Biological Engineers from the Massachusetts Institute of Technology or the MIT have discovered that the immune system can create cancerous DNA mutations when fighting off infections.
Inflammation is the last line of innate responsive defense that our body has against invading pathogens or harmful irritants. Inflammations are divided as acute and chronic.
According to the definition given by the College of Medicine of the University of Illinois, acute inflammations only occur for short durations and will only last for a minute or a few days max. This kind of inflammation usually occur with protein exudate, and is neutrophils predominate. Chronic inflammation on the other hand, can last for days or even years, mainly lymphocytic and macrophage infiltrate, and has fewer neutrophils.
According to the Cancer Network, chronic inflammation may be a causative factor in a variety of cancers. In general, the longer the inflammation persists, the higher the risk of cancer. Thus, acute inflammation, such as those that occur in response to a transient infection, is not regarded as a risk factor for the development of neoplasia, although many of the same molecular mediators are generated in both acute and chronic inflammation.
In general, inflammatory leukocytes such as neutrophils, monocytes, macrophages, and eosinophils provide the soluble factors that are thought to mediate the development of inflammation-associated cancer, although other cells, including the cancer cells themselves, also participate. This is according to a study by Emily Shacter, PhD, and Sigmund A. Weitzman, MD, both from the Cancer Network.
Chronic inflammation is a significant risk factor for cancer and other human diseases. This is stated in another study by Bogdan I. Fedelesa, Bret D. Freudenthald, Emily Yaub, Vipender Singha, Shiou-chi Changb, Deyu Lia, James C. Delaneya, Samuel H. Wilsond , and John M. Essigmann.

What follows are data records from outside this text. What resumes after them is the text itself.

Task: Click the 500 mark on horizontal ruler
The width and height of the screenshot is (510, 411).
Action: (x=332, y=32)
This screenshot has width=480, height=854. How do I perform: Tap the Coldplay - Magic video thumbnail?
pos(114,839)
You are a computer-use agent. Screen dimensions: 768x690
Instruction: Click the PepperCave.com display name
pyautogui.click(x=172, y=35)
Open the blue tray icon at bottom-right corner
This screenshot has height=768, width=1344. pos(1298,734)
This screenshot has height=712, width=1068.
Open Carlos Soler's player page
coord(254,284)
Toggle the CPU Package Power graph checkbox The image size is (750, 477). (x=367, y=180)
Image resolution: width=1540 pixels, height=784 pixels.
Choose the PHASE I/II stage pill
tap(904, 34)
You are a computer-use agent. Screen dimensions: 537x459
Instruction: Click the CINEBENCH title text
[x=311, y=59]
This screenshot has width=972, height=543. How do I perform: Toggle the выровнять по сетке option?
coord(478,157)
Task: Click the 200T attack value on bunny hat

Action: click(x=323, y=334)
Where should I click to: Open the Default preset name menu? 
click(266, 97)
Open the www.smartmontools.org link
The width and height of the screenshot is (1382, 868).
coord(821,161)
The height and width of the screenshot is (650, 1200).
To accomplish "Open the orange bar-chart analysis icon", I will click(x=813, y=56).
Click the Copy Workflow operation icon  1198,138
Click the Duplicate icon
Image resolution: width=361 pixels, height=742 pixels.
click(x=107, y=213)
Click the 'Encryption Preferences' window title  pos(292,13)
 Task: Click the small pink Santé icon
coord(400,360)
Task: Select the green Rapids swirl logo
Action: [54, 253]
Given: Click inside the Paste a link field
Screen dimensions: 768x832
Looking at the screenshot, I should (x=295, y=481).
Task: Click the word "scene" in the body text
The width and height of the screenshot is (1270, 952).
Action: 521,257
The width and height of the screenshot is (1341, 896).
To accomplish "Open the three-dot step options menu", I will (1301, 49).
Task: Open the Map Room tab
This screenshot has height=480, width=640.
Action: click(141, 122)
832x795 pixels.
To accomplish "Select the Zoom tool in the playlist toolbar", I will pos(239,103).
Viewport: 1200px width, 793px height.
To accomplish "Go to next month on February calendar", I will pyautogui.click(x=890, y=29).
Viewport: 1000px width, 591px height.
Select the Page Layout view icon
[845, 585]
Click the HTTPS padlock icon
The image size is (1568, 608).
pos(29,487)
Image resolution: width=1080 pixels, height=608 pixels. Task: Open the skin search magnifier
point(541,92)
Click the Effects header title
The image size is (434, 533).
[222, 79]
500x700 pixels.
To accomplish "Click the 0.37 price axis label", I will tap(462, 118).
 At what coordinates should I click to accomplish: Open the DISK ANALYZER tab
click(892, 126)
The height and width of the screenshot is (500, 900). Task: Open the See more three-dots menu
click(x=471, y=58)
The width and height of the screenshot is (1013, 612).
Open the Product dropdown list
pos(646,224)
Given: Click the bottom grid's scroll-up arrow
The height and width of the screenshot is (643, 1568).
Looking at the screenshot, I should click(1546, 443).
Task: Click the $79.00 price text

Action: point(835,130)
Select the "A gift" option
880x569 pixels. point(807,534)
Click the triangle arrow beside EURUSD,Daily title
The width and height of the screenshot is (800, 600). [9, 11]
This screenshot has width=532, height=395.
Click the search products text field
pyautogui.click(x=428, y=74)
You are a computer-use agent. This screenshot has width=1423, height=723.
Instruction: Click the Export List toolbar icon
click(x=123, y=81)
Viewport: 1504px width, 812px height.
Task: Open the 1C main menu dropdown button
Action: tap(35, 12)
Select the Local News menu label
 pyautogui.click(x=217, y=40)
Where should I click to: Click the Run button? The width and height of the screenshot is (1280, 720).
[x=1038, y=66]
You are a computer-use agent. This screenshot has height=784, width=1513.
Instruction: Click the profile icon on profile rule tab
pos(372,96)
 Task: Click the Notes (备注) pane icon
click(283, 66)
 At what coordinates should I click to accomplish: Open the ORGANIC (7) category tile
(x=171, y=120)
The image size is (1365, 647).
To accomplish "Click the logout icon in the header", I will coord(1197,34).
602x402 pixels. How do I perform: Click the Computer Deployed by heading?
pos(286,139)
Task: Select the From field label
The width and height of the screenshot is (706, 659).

During chronic inflammation, cells exposed to neutrophil-derived hypochlorous acid accumulate in their genomes the DNA lesion 5-chlorocytosine (5ClC). Using a battery of chemical, structural, and genetic tools, the present study demonstrates that 5ClC is a mutagenic lesion, suggesting that genomic 5ClC accumulation could have very serious biological consequences.
5ClC induces C→T transitions, a type of mutation commonly observed in tissues under inflammatory stress as well as in the genomes of inflammation-driven cancers. Thus, the mutagenic properties of 5ClC represent an appealing molecular mechanism by which chronic inflammation induces the genetic changes that potentially enable and stimulate carcinogenesis, or the development of cancer diseases.
The complete study is published in the Proceedings of the National Academy of Sciences.